Brie is an 11 year old golden retriever and as I looked at her graying face, I thought about how different it would be to come home without that bundle of energy impatiently waiting for me. We both needed a walk, so I grabbed her tennis ball and we headed for an empty field.
As I watched her chase down a long, hard toss, I thought about all of the other things that I take for granted every day. All of the friends I love and rarely tell them, the dreams put off until some rainy tomorrow. Life is so precious. But it is so easy to squander little moments that soon become hours, weeks, months and years. I remember when I was five; my first summer vacation lasted forever. Now summers come and go like the phases of the moon, some full, others half empty, all too fast.

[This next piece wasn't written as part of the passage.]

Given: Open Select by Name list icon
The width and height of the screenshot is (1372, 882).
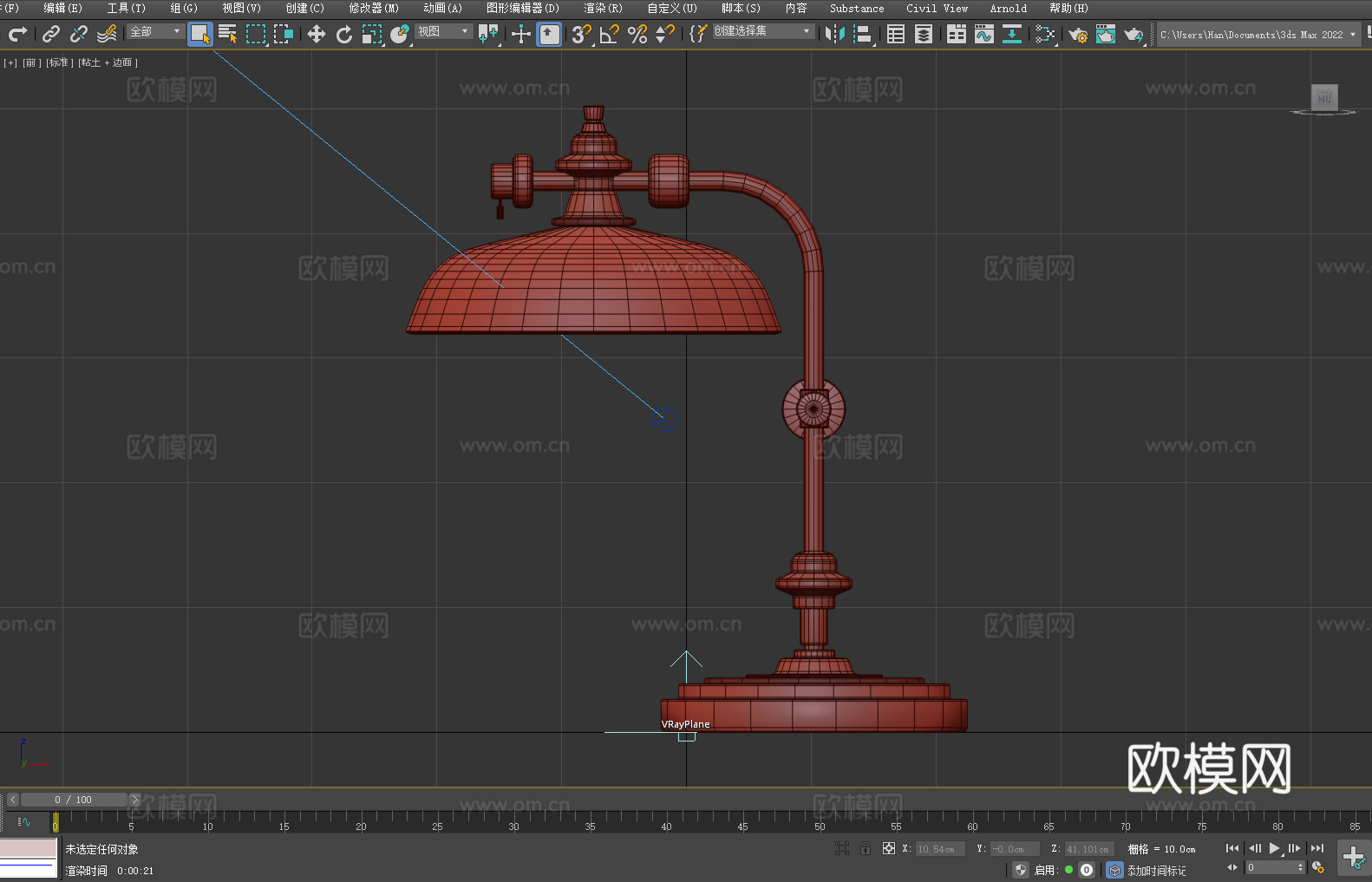Looking at the screenshot, I should click(x=227, y=34).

Then I thought about my mother. When she died at fifty-two, she was a vibrant, generous woman. I remember thinking then: Life is so unfair. Why take her? Why so young? She was a bright flame snuffed out in the prime of her fire. I gave up trying to answer these questions a long time ago. In the twenty plus years since my mother’s death, I have learned that life can be unfair, but it is mine to live. If I forget to fill each minute of every day with all that I am and can be, I have only myself to blame. My mother died much too young, but she never forgot to fill the lives of her family and friends with the kindness in her heart.
Suddenly, Brie nudged me back to reality, impatient to keep playing. The tennis ball hit my foot with a thud. She looked up at me with that intense stare peculiar to dogs and wise men. Then she said, “Hey Dad, don’t look so serious. No one’s here forever. Just make each minute count and hope you get a few more to enjoy”. I looked at her in disbelief. “When did you get so smart”, I said out loud.
Perhaps she just cocked her head to get a better look at the ball in my hand, but I swear she smiled and winked at me. I believe that golden retrievers are wise men in dog suits. Stranger things have happened.